BEGIN SOURCE EXTRACT
SECURITIES AND EXCHANGE COMMISSION
Washington, D.C. 20549
Pursuant to Section 13 or 15(d) of the
Securities Exchange Act of 1934
Date of Report (Date of earliest
event reported): May 7, 2012
DISCOVERY ENERGY CORP.
f/k/a "Santos Resource Corp."
(Exact name of registrant as specified in its Charter)
Nevada 000-53520 98-0507846
(State or other jurisdiction (Commission File Number) (IRS Employer
of Incorporation) Identification Number)
One Riverway Drive, Suite 1700
Houston, Texas 77056
(Address and telephone number of principal executive offices,
including zip code)
(Former address if changed since last report)
Check the appropriate box below if the Form 8-K filing is intended to
simultaneously satisfy the filing obligation of Registrant under any of the
[ ] Written communications pursuant to Rule 425 under the Securities
Act (17 CFR 230.425)
[ ] Soliciting material pursuant to Rule 14a-12 under the Exchange Act
(17 CFR 240.14a-12)
[ ] Pre-commencement communications pursuant to Rule 14d-2(b) under the
Exchange Act (17 CFR 240.14d-2(b))
[ ] Pre-commencement communications pursuant to Rule 13e-4(c) under the
Exchange Act (17 CFR 240.13e-4(c))
ITEM 5.02 DEPARTURE OF DIRECTORS OR CERTAIN OFFICERS; ELECTION OF DIRECTORS;
APPOINTMENT OF CERTAIN OFFICERS; COMPENSATORY ARRANGEMENTS OF CERTAIN OFFICERS.
Effective May 7, 2012, Richard Pierce resigned from his position as a
member of the Board of Directors of Discovery Energy Corp., f/k/a "Santos
Resource Corp." ("Registrant"). His resignation was not a result of any
disagreement with Registrant.
Effective May 7, 2012, Registrant expanded its Board of Directors from two
members to three members and elected Keith D. Spickelmier and William E. Begley
to fill the newly created vacancies from such expansion and Mr. Pierce's
resignation, to serve along with Keith J. McKenzie, who remains as the third
director. Mr. Spickelmier was also elected as Registrant's Chairman of the
The following is the background of Registrant's new directors:
KEITH D. SPICKELMIER - Mr. Spickelmier (age 50) is the Executive Chairman
of Sintana Energy Inc. (SNN:TSX-V), a public company with oil and gas operations
in South America, He was a founding partner of Northbrook Energy LLC, which
subsequently completed a business combination with Sintana Energy (previously
Drift Lake Resources). He was the founder and Chairman of Westside Energy, a
company he grew from a start-up in May 2002 to US $200 million sale in 2008.
Prior to joining Westside Energy, he was a partner with the law firm Verner,
Liipfert, Bernhard, McPherson and Hand. From April 2001 through July 2003, Mr.
Spickelmier was of counsel with the law firm Haynes and Boone, LLP. Mr.
Spickelmier holds a B.A. from the University of Nebraska at Kearney and a J.D.
from the University of Houston.
WILLIAM E. BEGLEY - Mr. Begley (age 57) has been Registrant's Chief
Financial Officer and Treasurer since January 2012. Mr. Begley has more than 25
years of energy industry and finance experience, and began his career with
British Petroleum (BP). He has also held senior positions in energy banking with
Solomon, Inc. and was recently President of Stone & Webster Management
Consulting, specializing in the design and development of major energy projects.
END SOURCE EXTRACT
BEGIN DATA EXTRACT
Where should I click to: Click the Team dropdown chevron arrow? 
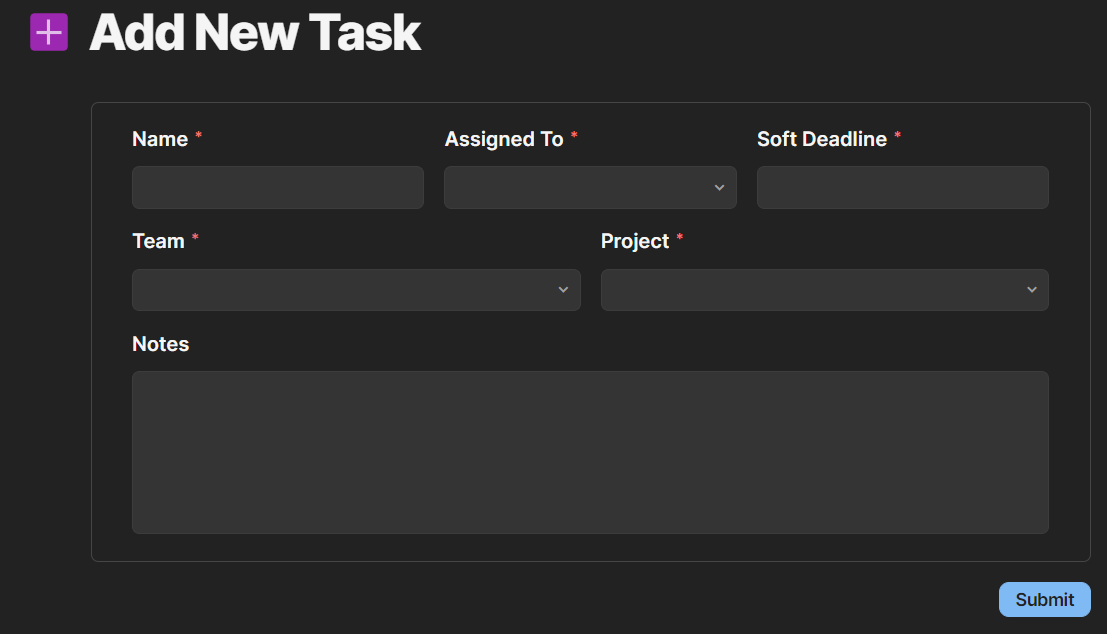pyautogui.click(x=563, y=290)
END DATA EXTRACT
**DIRECTIVE**
Can you turn the paragraph of the Discovery Energy filing that begins "WILLIAM E. BEGLEY" into a short bulleted list that keeps its main facts? The data above has no connection to the Discovery Energy filing.

**TASK RESULT**
- Age 57
- Registrant's Chief Financial Officer and Treasurer since January 2012
- More than 25 years of energy industry and finance experience
- Began his career with British Petroleum (BP)
- Held senior energy banking positions with Solomon, Inc.
- Recently President of Stone & Webster Management Consulting, which specializes in designing and developing major energy projects